26 artists: Lois Andison, Monique Bertrand, Judith Berry, Sylvie Bouchard, Michel Boulanger, Paul Bourgault, Jane Buyers, Jakub Dolejs, Doyon Rivest, Juliana Espana Keller, Gary Evans, Janieta Eyre, Dominique Gaucher, Nicolas Grenier, David Hlynsky, Holly King, Guillaume Lachapelle, Sylvie Laliberté, Éric Lamontagne, Dominique Morel, Diane Morin, Yannick Pouliot, Carlos & Jason Sanchez, Rafael Sottolichio, David Spriggs, Diana Thorneycroft
Text by Andria Hickey
Things are not always what they seem. There is never only one version of a story and a sideways glance might reveal more than expected. Between simulation and disappearance, the works presented in the 10 th Anniversary exhibition of Art Mûr play a game with truth, daring the artwork to render the viewer a believer . In an excavation of reality, Art Fiction asks the viewer to pick up the pieces in an examination of the relationship between the artificial and the real. In a collection of works by 28 emerging and senior Canadian artists from the gallery and by invitation, the exhibition challenges the viewer to mine suspended moments for clues of before and after, the secrets of what may have happened and what might be. Together, these works explore latent imaginaries where the interplay of scale, motion and scenario present the viewer with the implied space of possibility.

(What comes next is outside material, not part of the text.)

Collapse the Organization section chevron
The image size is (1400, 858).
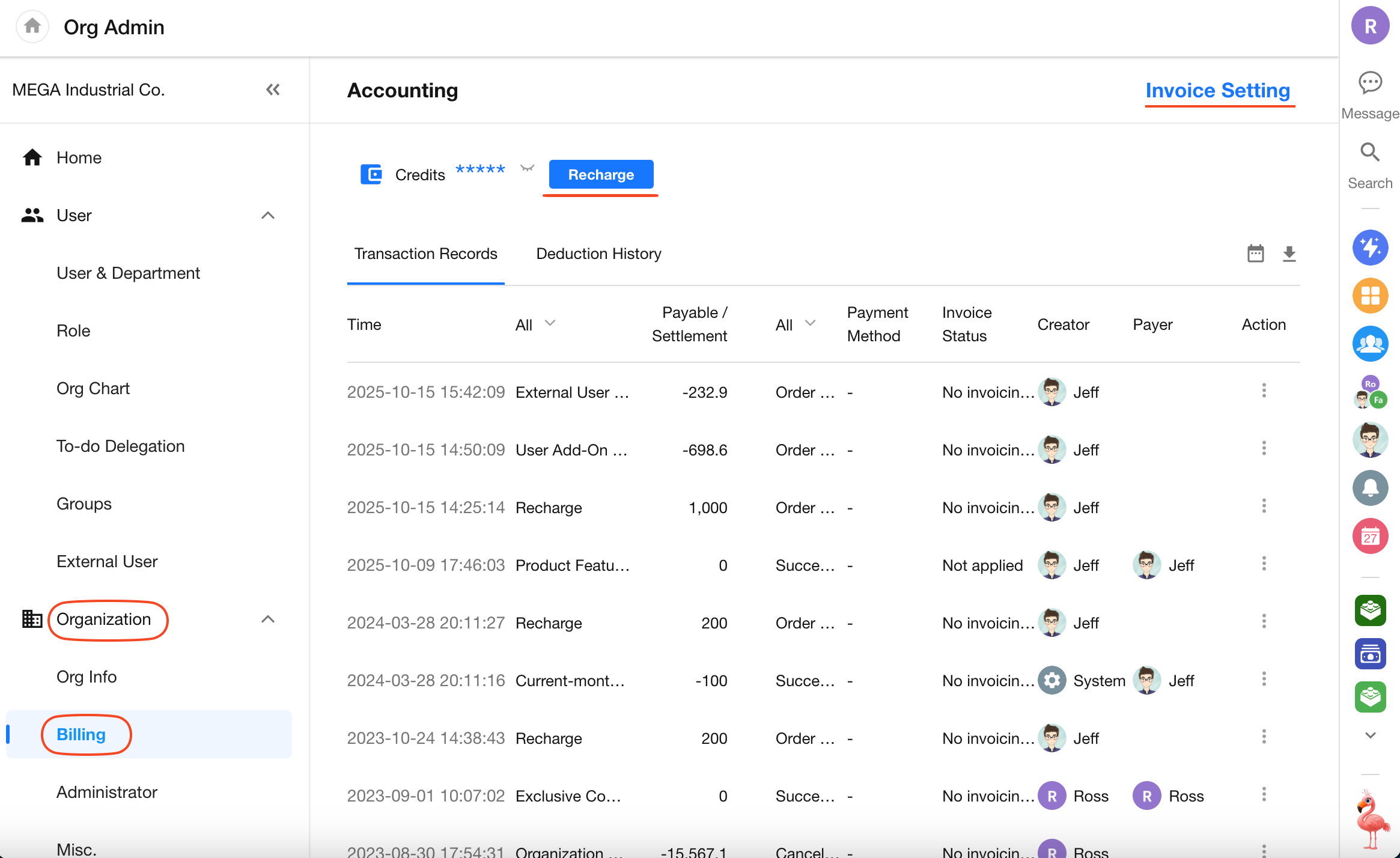point(268,619)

Bringing together a variety of media from photography to installation, sculpture, painting and video, the works in Art Fiction suggests a moment observed, the captured residue of something happening. Moving through the exhibition space, the viewer becomes both reader and writer in a process of re-enchantment where the drama is staged, frozen and suspended. David Sprigg’s “Movement” (2003), layers multiple two-dimensional drawings to create a freeze frame of a three-dimensional sculpture, cinematically paused before the viewer. Likewise, the meticulously staged photography of Carlos and Jason Sanchez is itself an exercise in narrative. Between performance and cinema, the Sanchez brothers work facilitates a pathologic architecture of the authentic fake, where each unresolved set calls for circumstance, character, and climax. Similar to a film still, “After the fire” (2005) invites the viewer to be involved in the remains of experience and subsequently in the legitimacy of what is both real and unreal.

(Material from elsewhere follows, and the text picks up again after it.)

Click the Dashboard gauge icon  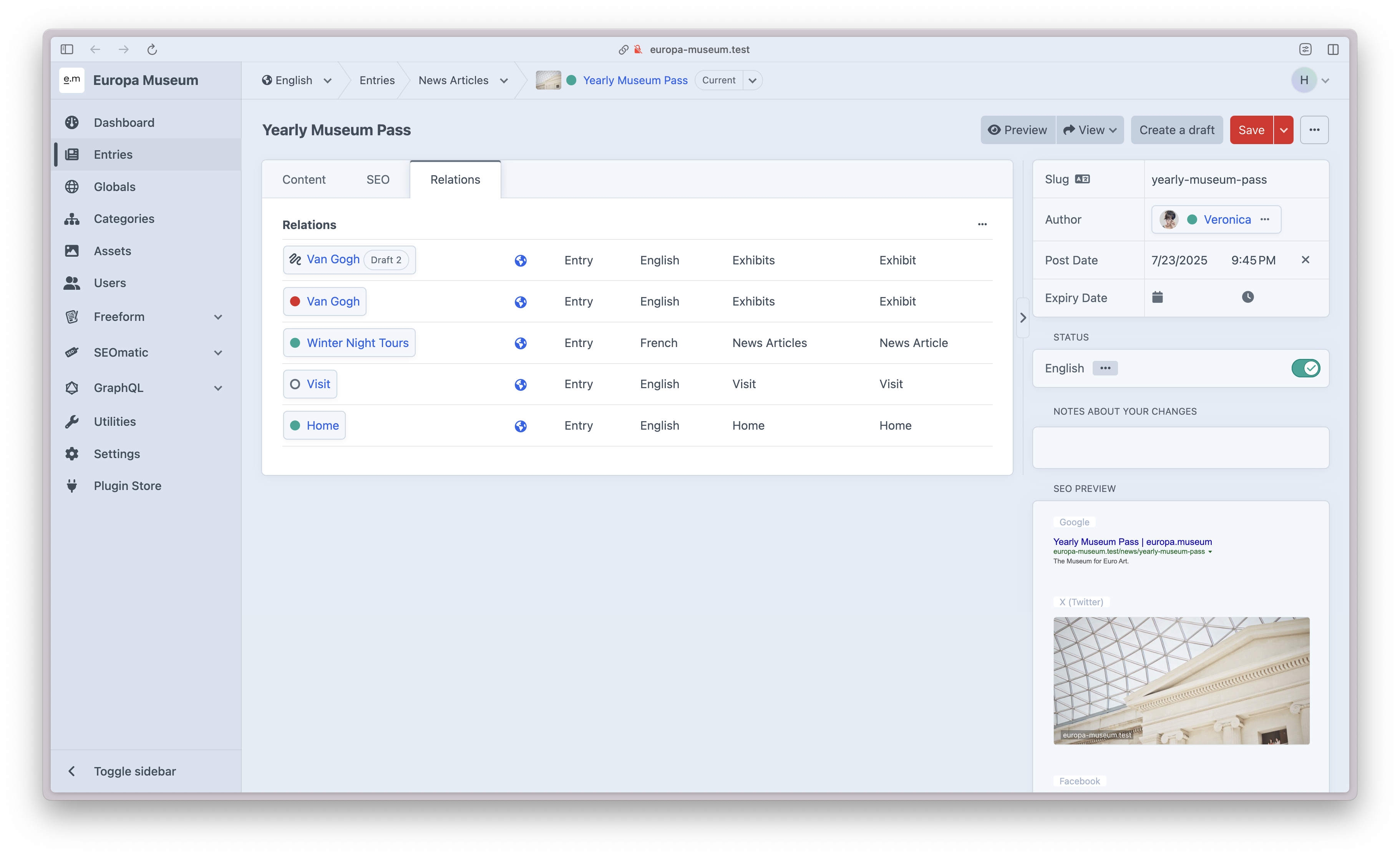71,123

A negotiation of the relationship between fiction and fact is not only a symptom of the postmodern condition, it is also a compromise of representation. Working in a tradition of photography which proposes a documentation of the unreal, Janeita Eyre’s mimetic portraits are “an accumulation of impossible memories”. Bringing together personal fictions, mythologies of psychoanalysis, and the pop culture imagery of the everyday; Eyre’s portraits are not only the fiction of her “Siamese twin separated at birth” but also a narrative of photographic desire to make the imaginary real. Likewise, Holly King’s ethereal landscapes credit the sublime ability of the photograph to entertain the possible reality of fantasy.
From the otherworldliness of King’s imaginary the exhibition leads the viewer toward rabbit holes of other sorts. Scissors become organic debris, candy becomes a hard to swallow message. Lois Andison’s experiments in the impossible lend themselves to uptopian desiresvin “Emerald City” (1999), where within a test tube pedestal a miniature world of glass glows with soft electricity. Guillaume Lachapelle’s intricate and miniature theatrical sets are gestures toward fairy tales and comic strips. His figures become strange characters of twisted stories where ” dogs wear human masks, humans wear bunny and rhino masks, penises sprout from coat racks and butt-plugs float like balloons” 1. Similarly, Diana Thorneycroft’s drawings invert anticipated narratives, placing familiar characters in an unlikely version of the story. The birds-eye perspective of Judith Berri’s fictional landscapes entertain the possibility of a topography for fantasy, while Rafael Sottichilito’s paintings propose a fluidity between subject and daydream. Yannick Pouliot’s installations themselves act as interventions in the gallery space, offering another world, an other space, where the viewer is presented both access and escape.
These works not only deconstruct a frame of representation, they are also experimenting in the expectation that contemporary reality is simultaneously version, variation and virtual. That which is unreal is matched with the supra-real. As a spectator of this encounter, the viewer becomes both player and jury in a volley for truth. Like the works in this exhibition, the viewer becomes responsible for a forecast of personal and collective composition of narrative.
In a visual world where the boundaries between the artificial and the authentic are continuously renegotiated, what is meant becomes not a function of the real but a credit to the imaginary. Each artist in the exhibition plays with this tension, acknowledging a loss of truth while simultaneously proposing a freedom of possibility in the unreal. For the viewer, each encounter is not without serendipity. The exhibition offers a possibility for re-enchantment in its ability to charm the viewer with illusion. It is not a sentiment of disillusionment or cynicism, but rather a new expectation for art.